うっとりと

【うっとりと】副詞

使い分けの視点

うっとりとには、いつも観測者がいます。誰かがこう描写されるとき、そこには必ずその横顔を見つめ続けていた別の誰かがいます。我を忘れている当人は自分を観測できないので、この語は外から見える兆候の顔をしながら、他人の没入を断定できる数少ない通路になります。置いた瞬間に視線の配置が決まる語として扱うのが、実態に合った運用です。

同義語

同品詞の類義語

陶然と文芸的
恍惚と文芸的
夢見るように
酔いしれて

類義句

同品詞の慣用的言い換え

我を忘れて
心を奪われて
目を細めて

直喩変換

「Xのような」「Xみたいに」形式の直喩

夢見心地のような文芸的
蕩けるように文芸的
白昼夢のような文芸的

動詞的言い換え

形容詞・副詞を動詞句に変換

酔いしれる
見惚れる
心を奪われる

体言的言い換え

用言を体言に変換

夢見心地で
陶酔の表情で文芸的

婉曲・強調変換

ニュアンスの増減(婉曲化・強調化)

とろりとcolloquial
ほうっとcolloquial
蕩然と文芸的

関連語を探す

語釈エッセイと合わせて読む表現

下の語釈エッセイの論点とつながる言い換え・関連表現です。

横顔エッセイ関連

例文: 横顔だけが、うっとりしていた。私は景色を見ず、その横顔を見ていたことを、最後まで言わなかった。

聴き入るエッセイ関連

例文: 路地の奥の歌声に、配達夫はうっとりと聴き入った。届ける手紙の束が、腕の中で少し重くなった。

見ていた人の言葉——観測者のいる副詞

「さっき、うっとりしてたね」。こう言われた側は、たいてい少し狼狽します。指摘の内容が不名誉だからではありません。
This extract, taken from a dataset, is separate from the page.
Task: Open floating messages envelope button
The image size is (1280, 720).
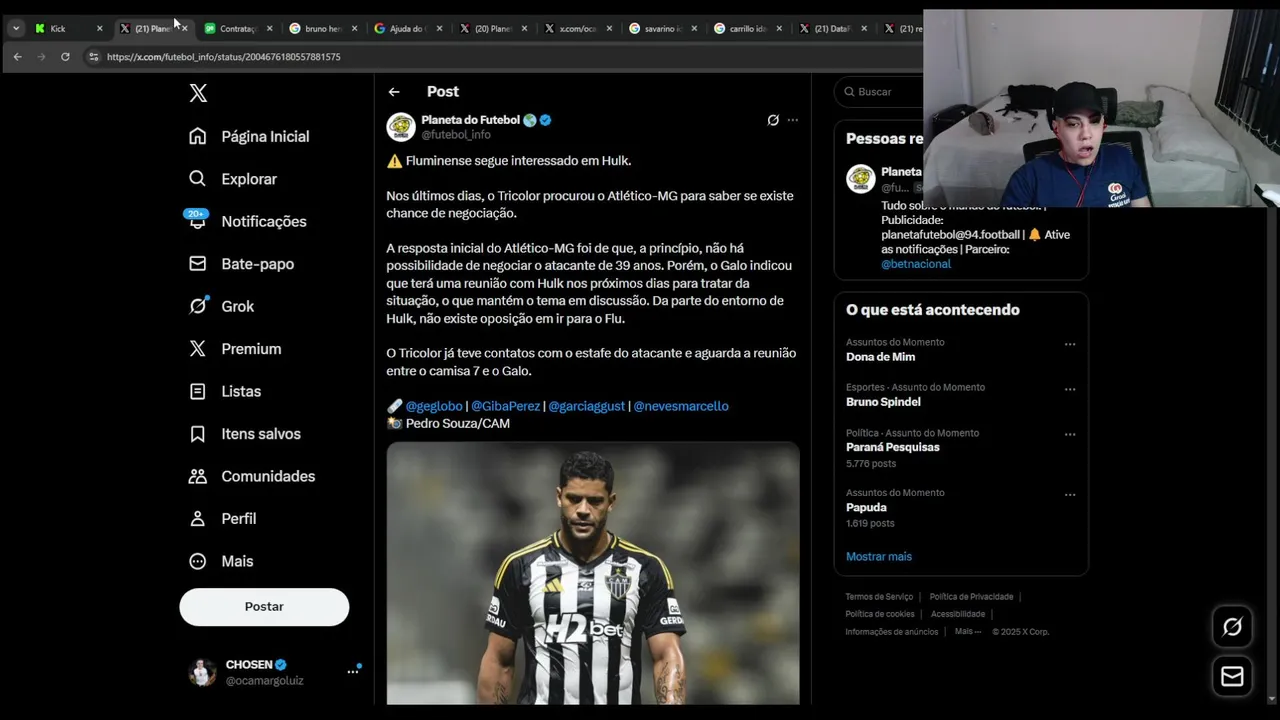Action: 1232,677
自分では意識していなかった時間を、他人に観測されていたと知らされるからです。この語の使用には、いつも観測者がいます。そして観測される当人は、その瞬間、自分を観測できていない——我を忘れている状態を指す語なのだから、定義上そうなります。見られていた事実そのものは、あとから取り消しようがありません。

日本語の文法には、他人の内面を直接断定しにくいという性質があります。「彼は嬉しい」とは言いにくく、「嬉しそうだ」「嬉しがっている」と、外側からの推定に切り替える。ところがこの副詞は、その制約を器用にすり抜けます。とろけた表情や緩んだ姿勢という、外から見える兆候を名指す顔をしながら、実質的には「心を奪われている」という内面の記述として機能する。見た目の語彙の皮をかぶった心理の語彙で、語り手が他人の没入を断定してよい、数少ない通路になっているわけです。人称と時制にも同じ性格が現れます。「彼女はうっとりと聴き入っている」は自然でも、一人称の現在形に置き換えると奇妙な文になる。我を忘れている最中の自分を、我を忘れないまま実況することになるからです。過去形にすれば通ります。過去の自分は、現在の自分にとって観測対象——つまり他人の位置に立てるからです。

このため、小説の中にこの語が置かれると、文には自動的に視線の構造が生まれます。誰かがそう描写されるとき、そこには必ず、その横顔を見つめ続けていた別の誰かがいる。夢中になっている人は自分の顔を見られない以上、この描写は観測者の存在証明にほかなりません。恋愛の場面で重宝されるのは偶然ではなく、「あなたが我を忘れているあいだ、私はあなたを見ていた」という非対称そのものが、関係の描写になるからでしょう。

発話としての働きにも、同じ非対称が影を落とします。冒頭の台詞のように本人へ向けて使えば、無防備だった時間の指摘になり、からかいにも親密さの表明にもなる。第三者について言えば、その人の隙を聞き手と共有する、内緒話めいた色が出ます。褒め言葉に転用しても事情は変わらず、「聞き惚れるような声だった」と口にすれば、聞き惚れていた時間の存在を自分から告白していることになる。話し手は単なる状態の報告のつもりでも、聞き手は「あなたはそれを見ていたのか」という情報を必ず一緒に受け取ってしまう。この語は、意味内容よりも、発話することで露呈する視線のほうが雄弁なのです。

書き手にとっての注意点も、結局ここに帰着します。この副詞を使った瞬間、読者は無意識に観測者を探す。視点人物が見ていたのなら、その眼差しの熱まで含めて情報になります。誰も見ていないはずの場面で使えば、語りの立ち位置が一瞬曖昧になる。状態の描写語というより、視線の配置を決める語として扱うのが、実態に合った運用だと思います。